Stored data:
Segment Open
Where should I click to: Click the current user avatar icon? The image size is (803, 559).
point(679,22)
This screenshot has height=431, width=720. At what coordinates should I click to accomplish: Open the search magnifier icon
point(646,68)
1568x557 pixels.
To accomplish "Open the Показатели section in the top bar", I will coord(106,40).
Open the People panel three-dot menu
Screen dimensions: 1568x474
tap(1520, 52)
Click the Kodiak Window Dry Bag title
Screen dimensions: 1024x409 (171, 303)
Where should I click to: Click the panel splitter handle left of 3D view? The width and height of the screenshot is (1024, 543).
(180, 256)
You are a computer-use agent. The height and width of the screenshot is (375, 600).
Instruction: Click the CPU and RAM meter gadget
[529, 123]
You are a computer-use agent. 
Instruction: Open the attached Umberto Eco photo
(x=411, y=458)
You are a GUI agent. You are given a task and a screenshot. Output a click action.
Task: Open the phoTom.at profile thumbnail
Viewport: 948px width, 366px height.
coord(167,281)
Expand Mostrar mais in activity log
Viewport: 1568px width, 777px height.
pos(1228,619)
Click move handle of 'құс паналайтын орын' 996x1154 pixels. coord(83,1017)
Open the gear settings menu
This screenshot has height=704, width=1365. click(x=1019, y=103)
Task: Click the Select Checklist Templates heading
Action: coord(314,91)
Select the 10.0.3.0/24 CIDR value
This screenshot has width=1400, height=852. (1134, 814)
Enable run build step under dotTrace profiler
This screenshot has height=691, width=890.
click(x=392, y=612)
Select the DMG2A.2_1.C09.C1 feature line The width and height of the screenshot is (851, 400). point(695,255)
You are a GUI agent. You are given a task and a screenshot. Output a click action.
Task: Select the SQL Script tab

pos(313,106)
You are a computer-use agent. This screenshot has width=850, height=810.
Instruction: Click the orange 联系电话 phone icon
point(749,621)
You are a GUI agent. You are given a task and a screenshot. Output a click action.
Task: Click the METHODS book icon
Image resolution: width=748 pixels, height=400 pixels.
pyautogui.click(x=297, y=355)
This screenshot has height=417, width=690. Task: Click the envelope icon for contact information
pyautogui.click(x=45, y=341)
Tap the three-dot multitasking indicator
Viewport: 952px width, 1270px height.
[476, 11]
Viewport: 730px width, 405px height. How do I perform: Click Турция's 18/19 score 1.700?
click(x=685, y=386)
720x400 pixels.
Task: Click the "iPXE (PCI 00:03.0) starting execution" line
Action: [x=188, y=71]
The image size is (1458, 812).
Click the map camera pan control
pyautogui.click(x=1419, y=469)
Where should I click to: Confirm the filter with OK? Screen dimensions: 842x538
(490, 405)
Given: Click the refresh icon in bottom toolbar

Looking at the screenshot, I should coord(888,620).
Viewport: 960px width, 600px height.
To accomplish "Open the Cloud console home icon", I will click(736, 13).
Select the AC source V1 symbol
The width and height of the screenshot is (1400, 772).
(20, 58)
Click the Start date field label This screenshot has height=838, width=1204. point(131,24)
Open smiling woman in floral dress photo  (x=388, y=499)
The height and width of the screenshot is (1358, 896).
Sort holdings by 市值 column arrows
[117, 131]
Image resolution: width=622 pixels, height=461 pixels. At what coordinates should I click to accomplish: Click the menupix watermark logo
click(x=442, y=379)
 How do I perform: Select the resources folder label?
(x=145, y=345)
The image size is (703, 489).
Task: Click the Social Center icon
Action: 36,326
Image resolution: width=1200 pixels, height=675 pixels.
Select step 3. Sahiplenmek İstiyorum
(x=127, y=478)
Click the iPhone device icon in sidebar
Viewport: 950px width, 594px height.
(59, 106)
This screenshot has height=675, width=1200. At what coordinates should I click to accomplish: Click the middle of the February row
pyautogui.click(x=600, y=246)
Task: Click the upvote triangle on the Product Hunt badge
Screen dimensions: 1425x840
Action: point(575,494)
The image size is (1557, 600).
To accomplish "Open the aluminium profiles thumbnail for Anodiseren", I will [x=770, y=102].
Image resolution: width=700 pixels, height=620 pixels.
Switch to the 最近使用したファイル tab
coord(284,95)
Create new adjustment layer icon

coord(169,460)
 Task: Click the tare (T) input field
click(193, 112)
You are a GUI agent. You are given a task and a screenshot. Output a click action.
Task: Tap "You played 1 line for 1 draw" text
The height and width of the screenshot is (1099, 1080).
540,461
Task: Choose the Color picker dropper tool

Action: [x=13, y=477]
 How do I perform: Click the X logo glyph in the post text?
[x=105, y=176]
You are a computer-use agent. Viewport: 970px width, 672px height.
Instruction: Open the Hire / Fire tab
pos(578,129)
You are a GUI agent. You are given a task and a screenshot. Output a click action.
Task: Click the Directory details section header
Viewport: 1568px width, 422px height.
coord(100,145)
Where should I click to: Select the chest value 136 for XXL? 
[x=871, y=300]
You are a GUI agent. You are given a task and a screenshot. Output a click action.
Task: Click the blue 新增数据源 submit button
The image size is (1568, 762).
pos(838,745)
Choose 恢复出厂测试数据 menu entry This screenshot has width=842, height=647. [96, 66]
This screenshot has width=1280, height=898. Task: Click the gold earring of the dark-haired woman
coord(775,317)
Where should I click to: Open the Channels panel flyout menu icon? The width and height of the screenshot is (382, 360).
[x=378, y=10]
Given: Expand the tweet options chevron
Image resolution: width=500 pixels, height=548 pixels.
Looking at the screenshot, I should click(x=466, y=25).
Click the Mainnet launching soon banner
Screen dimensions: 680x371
Segment Closed
Your objective:
Retype each of the preceding records exactly as printed.

Your response:
Where should I click to: Click the current user avatar icon? The image size is (803, 559).
point(679,22)
This screenshot has height=431, width=720. At what coordinates should I click to accomplish: Open the search magnifier icon
point(646,68)
1568x557 pixels.
To accomplish "Open the Показатели section in the top bar", I will coord(106,40).
Open the People panel three-dot menu
Screen dimensions: 1568x474
tap(1520, 52)
Click the Kodiak Window Dry Bag title
Screen dimensions: 1024x409 (171, 303)
Where should I click to: Click the panel splitter handle left of 3D view? The width and height of the screenshot is (1024, 543).
(180, 256)
You are a computer-use agent. The height and width of the screenshot is (375, 600).
Instruction: Click the CPU and RAM meter gadget
[529, 123]
You are a computer-use agent. 
Instruction: Open the attached Umberto Eco photo
(x=411, y=458)
You are a GUI agent. You are given a task and a screenshot. Output a click action.
Task: Open the phoTom.at profile thumbnail
Viewport: 948px width, 366px height.
coord(167,281)
Expand Mostrar mais in activity log
Viewport: 1568px width, 777px height.
pos(1228,619)
Click move handle of 'құс паналайтын орын' 996x1154 pixels. coord(83,1017)
Open the gear settings menu
This screenshot has height=704, width=1365. click(x=1019, y=103)
Task: Click the Select Checklist Templates heading
Action: coord(314,91)
Select the 10.0.3.0/24 CIDR value
This screenshot has width=1400, height=852. (1134, 814)
Enable run build step under dotTrace profiler
This screenshot has height=691, width=890.
click(x=392, y=612)
Select the DMG2A.2_1.C09.C1 feature line The width and height of the screenshot is (851, 400). point(695,255)
You are a GUI agent. You are given a task and a screenshot. Output a click action.
Task: Select the SQL Script tab

pos(313,106)
You are a computer-use agent. This screenshot has width=850, height=810.
Instruction: Click the orange 联系电话 phone icon
point(749,621)
You are a GUI agent. You are given a task and a screenshot. Output a click action.
Task: Click the METHODS book icon
Image resolution: width=748 pixels, height=400 pixels.
pyautogui.click(x=297, y=355)
This screenshot has height=417, width=690. Task: Click the envelope icon for contact information
pyautogui.click(x=45, y=341)
Tap the three-dot multitasking indicator
Viewport: 952px width, 1270px height.
[476, 11]
Viewport: 730px width, 405px height. How do I perform: Click Турция's 18/19 score 1.700?
click(x=685, y=386)
720x400 pixels.
Task: Click the "iPXE (PCI 00:03.0) starting execution" line
Action: [x=188, y=71]
The image size is (1458, 812).
Click the map camera pan control
pyautogui.click(x=1419, y=469)
Where should I click to: Confirm the filter with OK? Screen dimensions: 842x538
(490, 405)
Given: Click the refresh icon in bottom toolbar

Looking at the screenshot, I should coord(888,620).
Viewport: 960px width, 600px height.
To accomplish "Open the Cloud console home icon", I will click(736, 13).
Select the AC source V1 symbol
The width and height of the screenshot is (1400, 772).
(20, 58)
Click the Start date field label This screenshot has height=838, width=1204. point(131,24)
Open smiling woman in floral dress photo  (x=388, y=499)
The height and width of the screenshot is (1358, 896).
Sort holdings by 市值 column arrows
[117, 131]
Image resolution: width=622 pixels, height=461 pixels. At what coordinates should I click to accomplish: Click the menupix watermark logo
click(x=442, y=379)
 How do I perform: Select the resources folder label?
(x=145, y=345)
The image size is (703, 489).
Task: Click the Social Center icon
Action: 36,326
Image resolution: width=1200 pixels, height=675 pixels.
Select step 3. Sahiplenmek İstiyorum
(x=127, y=478)
Click the iPhone device icon in sidebar
Viewport: 950px width, 594px height.
(59, 106)
This screenshot has height=675, width=1200. At what coordinates should I click to accomplish: Click the middle of the February row
pyautogui.click(x=600, y=246)
Task: Click the upvote triangle on the Product Hunt badge
Screen dimensions: 1425x840
Action: point(575,494)
The image size is (1557, 600).
To accomplish "Open the aluminium profiles thumbnail for Anodiseren", I will [x=770, y=102].
Image resolution: width=700 pixels, height=620 pixels.
Switch to the 最近使用したファイル tab
coord(284,95)
Create new adjustment layer icon

coord(169,460)
 Task: Click the tare (T) input field
click(193, 112)
You are a GUI agent. You are given a task and a screenshot. Output a click action.
Task: Tap "You played 1 line for 1 draw" text
The height and width of the screenshot is (1099, 1080).
540,461
Task: Choose the Color picker dropper tool

Action: [x=13, y=477]
 How do I perform: Click the X logo glyph in the post text?
[x=105, y=176]
You are a computer-use agent. Viewport: 970px width, 672px height.
Instruction: Open the Hire / Fire tab
pos(578,129)
You are a GUI agent. You are given a task and a screenshot. Output a click action.
Task: Click the Directory details section header
Viewport: 1568px width, 422px height.
coord(100,145)
Where should I click to: Select the chest value 136 for XXL? 
[x=871, y=300]
You are a GUI agent. You are given a task and a screenshot. Output a click action.
Task: Click the blue 新增数据源 submit button
The image size is (1568, 762).
pos(838,745)
Choose 恢复出厂测试数据 menu entry This screenshot has width=842, height=647. [96, 66]
This screenshot has width=1280, height=898. Task: Click the gold earring of the dark-haired woman
coord(775,317)
Where should I click to: Open the Channels panel flyout menu icon? The width and height of the screenshot is (382, 360).
[x=378, y=10]
Given: Expand the tweet options chevron
Image resolution: width=500 pixels, height=548 pixels.
Looking at the screenshot, I should click(x=466, y=25).
Click the Mainnet launching soon banner
Screen dimensions: 680x371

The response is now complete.